Le cinque città più grandi attese al voto hanno fatto registrare i loro record negativi: Roma, Milano, Napoli, Torino sotto il 50% di affluenza, Bologna poco sopra). Le Regionali in Calabria hanno confermato il pessimo dato del gennaio 2020: 44%. Bassa al solito pure la partecipazione alle suppletive per due seggi alla Camera (Roma Primavalle e Siena). Sotto il 50% pure l’affluenza in Friuli-Venezia Giulia, i cui dati elettorali non sono compresi nella piattaforma del Viminale. Restando ai dati del ministero, si scopre che i votanti si sono fermati al 54,69%, il dato più basso di sempre e sette punti in meno rispetto al 2016: in teste fa 800-900mila astenuti in più, circa la metà dei quali nelle città maggiori (che contavano il 40% degli aventi diritto).

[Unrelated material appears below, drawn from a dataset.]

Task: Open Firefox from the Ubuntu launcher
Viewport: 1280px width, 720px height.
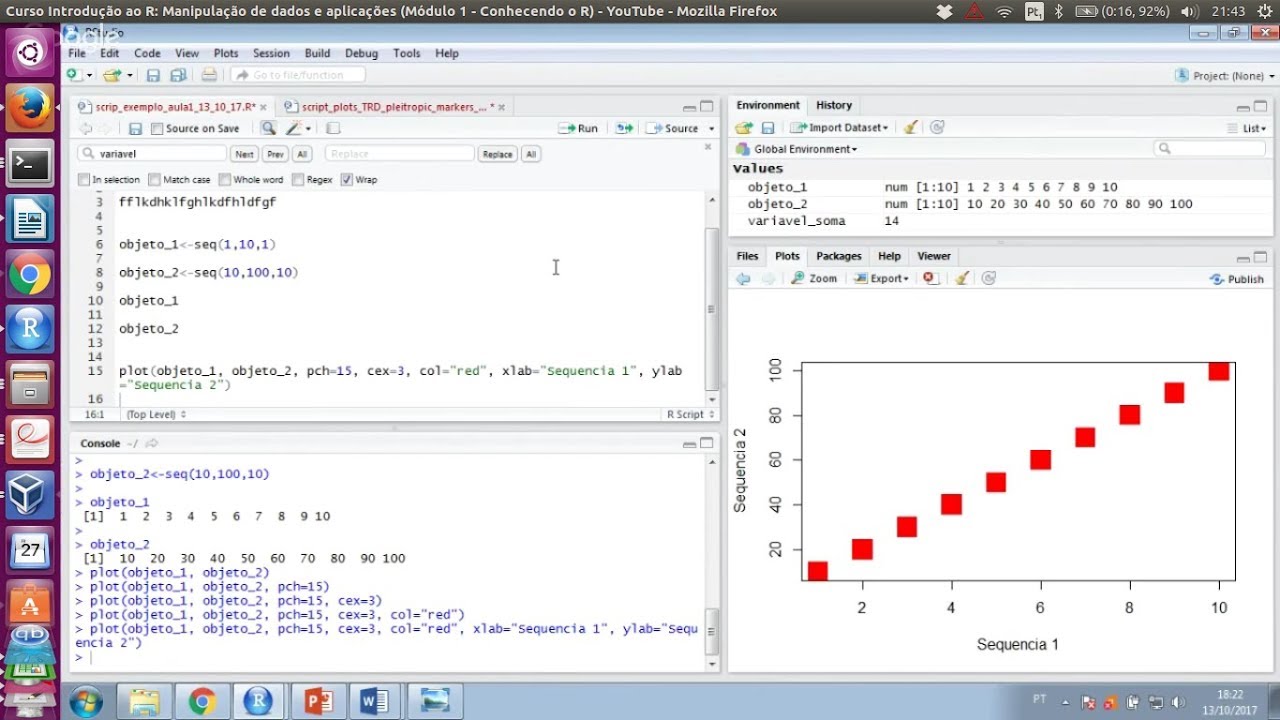Action: pyautogui.click(x=30, y=107)
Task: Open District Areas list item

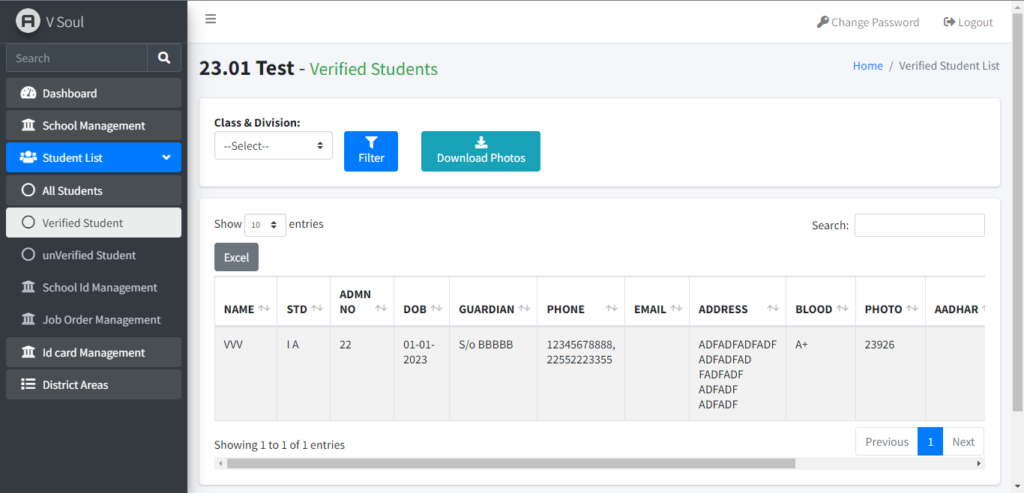Action: coord(93,385)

Fin qui il dato è univoco, come pure la constatazione che questa diserzione di massa dalle urne ha finito per premiare il centrosinistra: basti dire che in termini assoluti Beppe Sala a Milano dovrebbe aver preso più o meno gli stessi voti di cinque anni fa, ma stavolta sufficienti per una vittoria al primo turno. Il resto, seppur l’alta astensione è un fenomeno nazionale, andrà interpretato coi dati consolidati e all’interno dei singoli contesti: a Trieste, per dire, i votanti sono crollati al 46,2%, ma a Caserta s’è presentato ai seggi il 70% degli aventi diritto e nei 54 Comuni pugliesi al voto il 63,2% in media.

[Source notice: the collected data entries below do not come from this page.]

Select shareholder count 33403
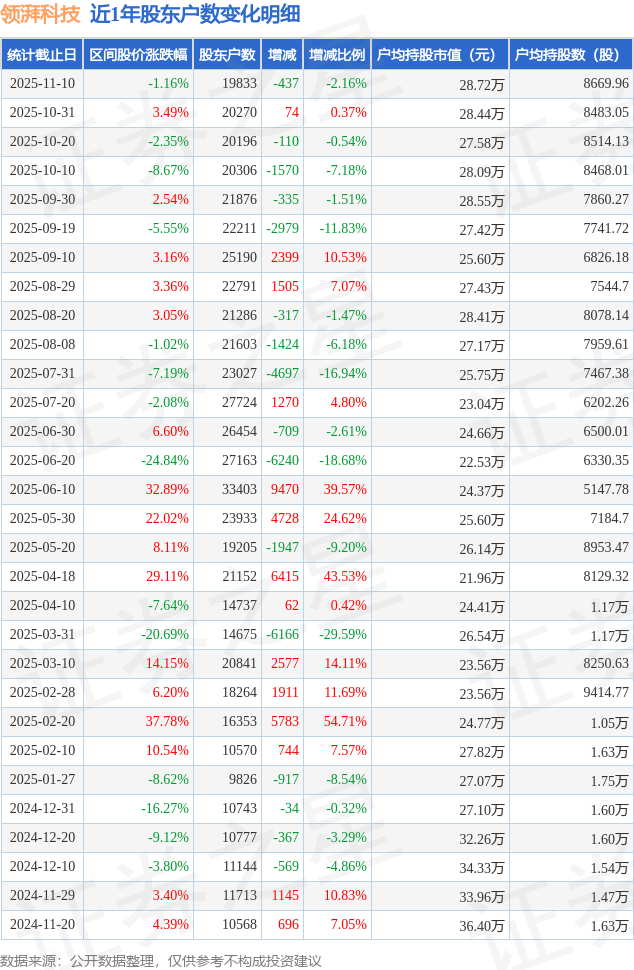This screenshot has width=634, height=970. [239, 490]
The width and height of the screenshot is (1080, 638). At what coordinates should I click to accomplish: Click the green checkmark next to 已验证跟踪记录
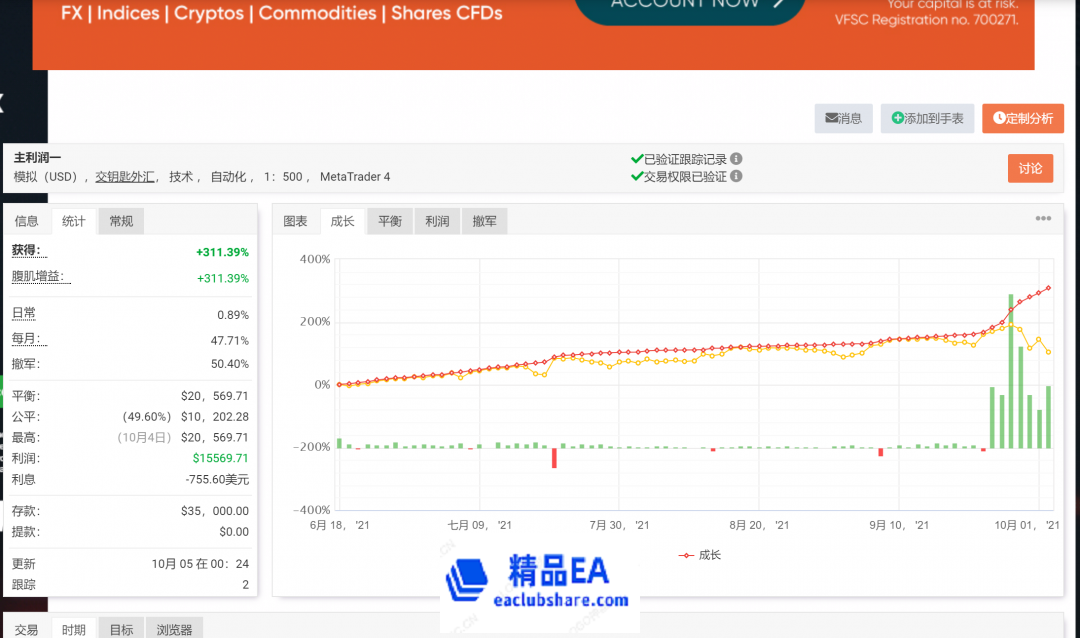637,157
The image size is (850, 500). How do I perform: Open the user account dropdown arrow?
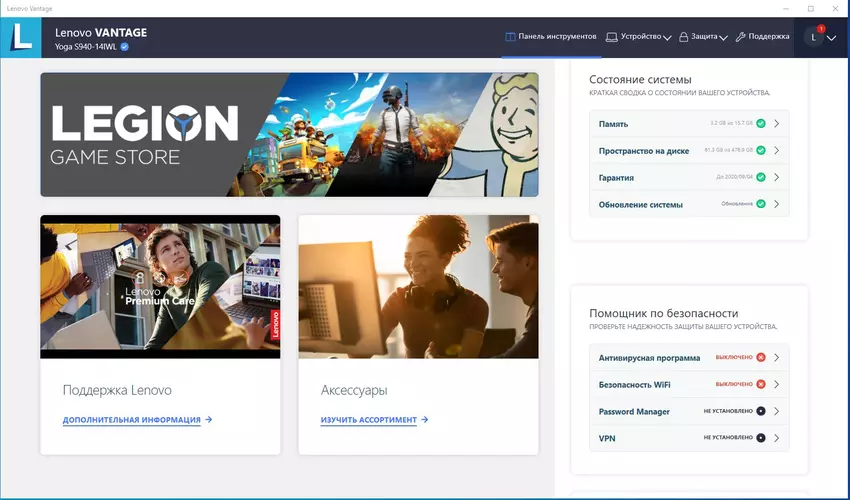click(832, 38)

Insomma, chi sono questi astenuti? In parte è vero, come detto fin da domenica, che si tratta dei residenti delle periferie urbane che cinque anni fa e nel 2018 fecero la fortuna dei 5 Stelle e poi gonfiarono le urne e i sondaggi della destra. Solo che non dovunque è così o almeno non è un fenomeno “geograficamente” così ovvio. A Milano il quartiere che in percentuale ha votato meno (44,5 contro una media del 47,7%) è il Municipio 1, il centro storico, un feudo del Pd nell’ultimo decennio e in cui anche ieri Sala ha stravinto. Anche a Bologna, che ha la diminuzione di votanti più consistente rispetto al 2016, si assiste a una dinamica simile: l’affluenza più bassa si registra nel quartiere centrale Santo Stefano, quella più alta a Borgo Panigale-Reno, periferia occidentale della città. E anche a Bologna, come a Milano, i voti spariti rispetto a 5 anni fa sono quelli della destra e del M5S, che nel capoluogo emiliano s’è presentato a sostegno del dem Lepore raccogliendo percentuali da Italia Viva.

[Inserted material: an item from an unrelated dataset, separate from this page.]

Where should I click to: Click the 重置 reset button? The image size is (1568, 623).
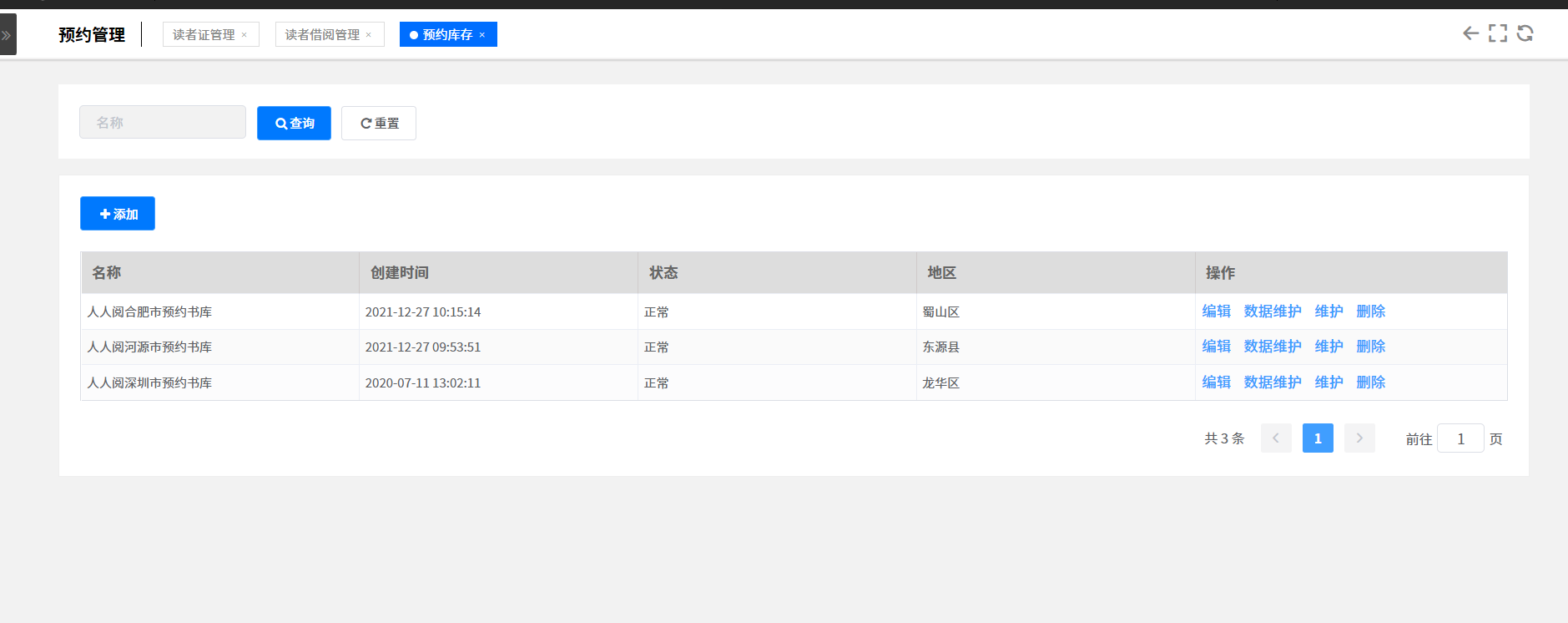(379, 124)
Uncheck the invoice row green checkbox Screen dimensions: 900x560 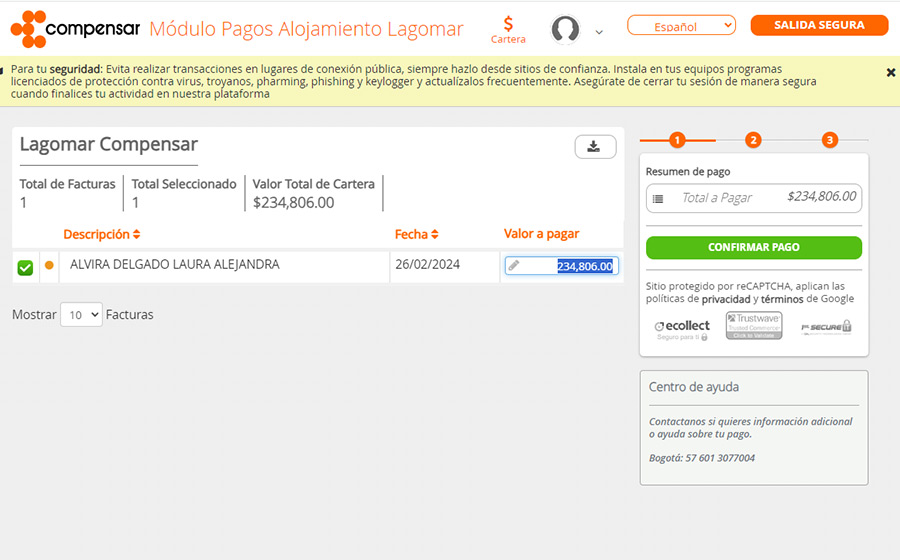click(x=25, y=267)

È a Roma, Torino e Napoli invece che il dato della partecipazione e quello geografico-sociale viaggiano di pari passo. A Roma, ad esempio, l’affluenza totale s’è attestata al 49% circa: il Municipio II (da San Lorenzo ai Parioli) è però quello col dato più alto, il 56,67% degli aventi diritto, mentre la maglia nera va al Municipio VI, periferia che comprende anche Tor Bella Monaca (42,85%); sotto la media cittadina votano pure Ostia, Portuense, Magliana, Primavalle e altre periferie.
A Torino, invece, il M5S stavolta non ha raggiunto nemmeno la doppia cifra, ma la situazione è assai simile a quella della capitale, ivi compreso il dato generale dell’affluenza (48%): analizzando però il dato per circoscrizioni si scopre che la numero 1 (Centro e Crocetta) porta al voto il 51,5% degli aventi diritto, la 5 e la 6 (periferia Nord) rispettivamente il 43,4 e il 42,9% (e in entrambe il candidato del centrodestra batte largamente quello del Pd). Anche Napoli, in cui ha votato il 47,1% degli aventi diritto, segue fedelmente questo copione: la “ricca” Municipalità 5 del Vomero e dell’Arenella porta ai seggi il 54,5% dei residenti, la 7 di Miano e Secondigliano, appena il 42,6%.
Sono tre città, queste ultime, che escono da sindacature “extra-sistema” e che sicuramente stanno subendo la crisi da Covid più di Milano e Bologna: fu il voto delle periferie nel 2016 a eleggere Virginia Raggi e Chiara Appendino e a confermare Luigi De Magistris; è la loro diserzione elettorale che chiude quella stagione.